ANSWERS: 12
  • I agree with you, but what's your question? Parent's like the one's you described are rasing uncontrollable brats and as a result we are all doomed.
  • You are right . But part of the problem in my opinion is people are being told not to disapline their kids now days . They think 5 min in a chair in the corner is good punishment and all that does is give them 5 mins to think of something else to mess up .And with no limits a child will keep pushing to see what they can get away with .I was always spanked as a child so i support spanking BUT not abuse after id get in trouble i was sent to my room knowing my father would be in but he would always wait about a hour so i would have time to think about what i did and the impending doom comming then i was made to go out and get my own switch (after i was about 6) and then he would talk to me about what i did and why i was in trouble for it then i would get 3-5 swats on the rear . With no anger and left no bruses .But for some reason todays eggheads see that as abuse . If we dont get back to real punishments the child over parent problem is just going to continue to get worse .We spanked our daughter and she never thew fits in stores or begged for things and made a scene .parents need to be harder on their kids when it comes to punishments but never go to far and never do it while angry and always explain to the child why they are getting punished .

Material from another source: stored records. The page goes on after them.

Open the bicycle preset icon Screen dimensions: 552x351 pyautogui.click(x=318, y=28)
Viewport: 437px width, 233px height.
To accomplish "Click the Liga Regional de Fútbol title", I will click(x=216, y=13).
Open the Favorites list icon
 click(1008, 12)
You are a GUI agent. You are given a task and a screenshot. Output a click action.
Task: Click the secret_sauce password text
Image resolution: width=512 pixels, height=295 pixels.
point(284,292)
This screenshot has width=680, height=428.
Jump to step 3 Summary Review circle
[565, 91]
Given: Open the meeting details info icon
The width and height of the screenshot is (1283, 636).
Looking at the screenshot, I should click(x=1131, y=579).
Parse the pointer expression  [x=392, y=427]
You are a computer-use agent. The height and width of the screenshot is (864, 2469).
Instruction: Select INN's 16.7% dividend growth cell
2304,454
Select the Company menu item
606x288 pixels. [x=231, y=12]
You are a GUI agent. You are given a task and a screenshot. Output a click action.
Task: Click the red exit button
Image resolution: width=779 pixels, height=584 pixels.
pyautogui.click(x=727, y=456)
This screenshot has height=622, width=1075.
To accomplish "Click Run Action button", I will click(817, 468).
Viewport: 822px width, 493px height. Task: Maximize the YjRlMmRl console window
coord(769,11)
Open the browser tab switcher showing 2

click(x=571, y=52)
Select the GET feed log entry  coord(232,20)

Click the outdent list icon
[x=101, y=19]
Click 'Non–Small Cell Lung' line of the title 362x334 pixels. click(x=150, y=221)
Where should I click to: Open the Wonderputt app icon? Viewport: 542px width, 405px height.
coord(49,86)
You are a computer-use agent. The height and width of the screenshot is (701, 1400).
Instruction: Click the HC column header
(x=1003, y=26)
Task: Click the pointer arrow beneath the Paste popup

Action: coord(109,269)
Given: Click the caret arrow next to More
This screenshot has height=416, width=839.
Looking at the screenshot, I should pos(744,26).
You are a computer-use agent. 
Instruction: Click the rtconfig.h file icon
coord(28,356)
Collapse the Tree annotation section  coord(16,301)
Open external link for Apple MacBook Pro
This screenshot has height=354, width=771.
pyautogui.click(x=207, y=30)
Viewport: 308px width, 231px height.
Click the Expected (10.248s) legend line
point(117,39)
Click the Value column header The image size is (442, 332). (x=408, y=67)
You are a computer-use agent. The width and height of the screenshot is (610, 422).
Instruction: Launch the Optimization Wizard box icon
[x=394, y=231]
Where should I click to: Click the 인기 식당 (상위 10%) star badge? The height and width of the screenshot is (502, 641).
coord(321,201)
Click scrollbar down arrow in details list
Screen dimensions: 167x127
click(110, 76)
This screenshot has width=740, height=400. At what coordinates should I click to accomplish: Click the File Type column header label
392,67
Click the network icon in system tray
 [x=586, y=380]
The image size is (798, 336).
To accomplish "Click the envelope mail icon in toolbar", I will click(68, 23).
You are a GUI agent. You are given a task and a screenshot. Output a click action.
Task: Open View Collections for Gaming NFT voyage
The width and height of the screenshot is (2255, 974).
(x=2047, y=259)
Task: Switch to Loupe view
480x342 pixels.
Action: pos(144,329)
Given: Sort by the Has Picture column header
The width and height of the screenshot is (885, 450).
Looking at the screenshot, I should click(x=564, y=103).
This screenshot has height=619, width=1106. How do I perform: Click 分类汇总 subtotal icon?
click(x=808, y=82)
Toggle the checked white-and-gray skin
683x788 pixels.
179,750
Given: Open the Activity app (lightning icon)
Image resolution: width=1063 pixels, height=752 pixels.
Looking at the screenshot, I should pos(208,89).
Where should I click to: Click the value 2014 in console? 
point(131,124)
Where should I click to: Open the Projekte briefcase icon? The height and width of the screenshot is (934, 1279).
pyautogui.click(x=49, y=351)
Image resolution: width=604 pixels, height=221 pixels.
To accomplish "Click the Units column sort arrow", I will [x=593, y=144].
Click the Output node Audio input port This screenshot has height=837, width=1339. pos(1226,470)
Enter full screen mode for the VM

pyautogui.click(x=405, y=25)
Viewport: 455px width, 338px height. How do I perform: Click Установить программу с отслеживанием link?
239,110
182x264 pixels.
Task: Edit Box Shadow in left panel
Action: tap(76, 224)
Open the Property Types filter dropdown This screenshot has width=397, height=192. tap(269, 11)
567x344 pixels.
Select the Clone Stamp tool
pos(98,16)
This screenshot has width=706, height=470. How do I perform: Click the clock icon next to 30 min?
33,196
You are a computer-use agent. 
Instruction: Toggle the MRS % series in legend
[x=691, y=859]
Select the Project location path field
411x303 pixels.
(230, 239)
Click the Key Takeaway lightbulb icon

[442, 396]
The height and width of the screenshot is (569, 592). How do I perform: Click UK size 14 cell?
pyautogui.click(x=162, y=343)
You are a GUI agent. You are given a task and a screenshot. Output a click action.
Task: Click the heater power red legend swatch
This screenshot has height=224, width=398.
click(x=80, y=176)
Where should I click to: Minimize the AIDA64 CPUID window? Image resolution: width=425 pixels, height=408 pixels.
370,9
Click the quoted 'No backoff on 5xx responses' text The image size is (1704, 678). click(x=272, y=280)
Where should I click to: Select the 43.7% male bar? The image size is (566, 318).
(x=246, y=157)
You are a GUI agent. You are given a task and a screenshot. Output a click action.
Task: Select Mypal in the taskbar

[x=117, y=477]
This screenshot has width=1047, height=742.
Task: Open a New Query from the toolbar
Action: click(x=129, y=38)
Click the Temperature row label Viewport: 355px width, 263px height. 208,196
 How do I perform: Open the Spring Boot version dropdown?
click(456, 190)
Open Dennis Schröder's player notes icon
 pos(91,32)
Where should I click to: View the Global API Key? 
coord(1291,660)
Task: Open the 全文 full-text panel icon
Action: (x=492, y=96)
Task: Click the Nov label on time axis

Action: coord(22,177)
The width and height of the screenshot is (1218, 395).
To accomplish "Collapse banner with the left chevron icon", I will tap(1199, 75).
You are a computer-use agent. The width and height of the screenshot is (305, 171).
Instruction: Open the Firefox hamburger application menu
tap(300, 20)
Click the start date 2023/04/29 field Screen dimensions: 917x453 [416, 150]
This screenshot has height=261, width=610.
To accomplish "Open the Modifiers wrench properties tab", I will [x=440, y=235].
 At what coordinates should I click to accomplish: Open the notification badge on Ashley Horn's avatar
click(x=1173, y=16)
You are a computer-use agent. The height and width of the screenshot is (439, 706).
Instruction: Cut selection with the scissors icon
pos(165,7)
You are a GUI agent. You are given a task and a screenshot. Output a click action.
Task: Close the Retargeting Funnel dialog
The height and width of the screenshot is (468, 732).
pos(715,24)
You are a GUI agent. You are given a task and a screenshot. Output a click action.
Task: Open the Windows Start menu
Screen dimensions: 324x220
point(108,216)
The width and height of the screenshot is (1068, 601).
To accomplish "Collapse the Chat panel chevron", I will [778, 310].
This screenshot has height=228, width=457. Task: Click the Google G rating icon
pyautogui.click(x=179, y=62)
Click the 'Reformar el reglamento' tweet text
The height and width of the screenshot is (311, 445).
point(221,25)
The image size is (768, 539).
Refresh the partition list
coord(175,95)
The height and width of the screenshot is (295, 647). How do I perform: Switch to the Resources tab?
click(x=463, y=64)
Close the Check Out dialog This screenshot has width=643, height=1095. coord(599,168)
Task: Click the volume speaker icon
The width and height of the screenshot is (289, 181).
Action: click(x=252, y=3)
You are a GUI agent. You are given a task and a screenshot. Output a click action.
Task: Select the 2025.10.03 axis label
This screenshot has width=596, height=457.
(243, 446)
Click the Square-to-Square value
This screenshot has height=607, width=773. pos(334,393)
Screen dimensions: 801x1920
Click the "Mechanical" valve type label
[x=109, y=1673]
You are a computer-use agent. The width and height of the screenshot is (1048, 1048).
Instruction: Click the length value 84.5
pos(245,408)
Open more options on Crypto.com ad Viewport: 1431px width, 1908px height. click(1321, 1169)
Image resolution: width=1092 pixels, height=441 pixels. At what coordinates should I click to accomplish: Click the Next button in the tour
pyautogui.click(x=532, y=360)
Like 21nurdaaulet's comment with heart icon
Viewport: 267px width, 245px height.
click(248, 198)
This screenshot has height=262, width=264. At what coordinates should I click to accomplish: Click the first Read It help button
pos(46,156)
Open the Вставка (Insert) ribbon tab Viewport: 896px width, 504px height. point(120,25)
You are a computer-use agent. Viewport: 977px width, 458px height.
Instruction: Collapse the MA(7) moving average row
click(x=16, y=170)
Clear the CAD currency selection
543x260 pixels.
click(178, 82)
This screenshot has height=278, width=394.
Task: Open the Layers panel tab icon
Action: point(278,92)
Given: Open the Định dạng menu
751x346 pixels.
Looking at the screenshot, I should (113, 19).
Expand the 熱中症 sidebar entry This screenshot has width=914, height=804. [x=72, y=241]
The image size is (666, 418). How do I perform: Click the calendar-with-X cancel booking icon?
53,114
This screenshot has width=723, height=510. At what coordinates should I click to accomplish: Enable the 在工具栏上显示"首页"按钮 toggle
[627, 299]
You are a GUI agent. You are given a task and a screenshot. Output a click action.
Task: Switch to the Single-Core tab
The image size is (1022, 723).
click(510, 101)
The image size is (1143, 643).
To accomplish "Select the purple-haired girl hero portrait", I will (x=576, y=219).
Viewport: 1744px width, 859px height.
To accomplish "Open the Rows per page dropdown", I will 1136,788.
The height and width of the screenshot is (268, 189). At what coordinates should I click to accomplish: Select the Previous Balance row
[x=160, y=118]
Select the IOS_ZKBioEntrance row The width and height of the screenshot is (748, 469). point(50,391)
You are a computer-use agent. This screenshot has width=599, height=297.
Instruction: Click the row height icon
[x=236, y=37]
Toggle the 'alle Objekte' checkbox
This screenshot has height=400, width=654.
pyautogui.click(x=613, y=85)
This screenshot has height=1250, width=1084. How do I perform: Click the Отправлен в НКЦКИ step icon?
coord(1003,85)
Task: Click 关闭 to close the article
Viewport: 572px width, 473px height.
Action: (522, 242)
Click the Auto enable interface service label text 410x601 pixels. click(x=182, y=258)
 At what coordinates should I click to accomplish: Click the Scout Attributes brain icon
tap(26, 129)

  • I agree wholeheartedly and this pitiful trend runs deep within my family as well. Some people just shouldn't have children in my opinion!
  • I agree with you and you are not crazy. This is the problem. Anymore if a parent spanks their child DCFS is called and the parents have to answer for why they "beat" their child (even if they didn't beat them). We have so many people afraid of being labeled a child abuser that parents won't do their job. Once you are labeled an abuser even if you are found not guilty that stays on your record and if you are in a career working with kids you can lose your job and never be able to work with kids again. If people would mind their own business instead of making reports of child abuse (when it's discipline) parents would be able to raise children to be respectable children. There is a line between spanking and abuse don't get me wrong but parents have lost control. In some countries you can now go to jail for spanking your child. Then the kids grow up and end up pregnant, on drugs, in juvenile hall and society wonders why. We have kids taking guns to school and we wonder why.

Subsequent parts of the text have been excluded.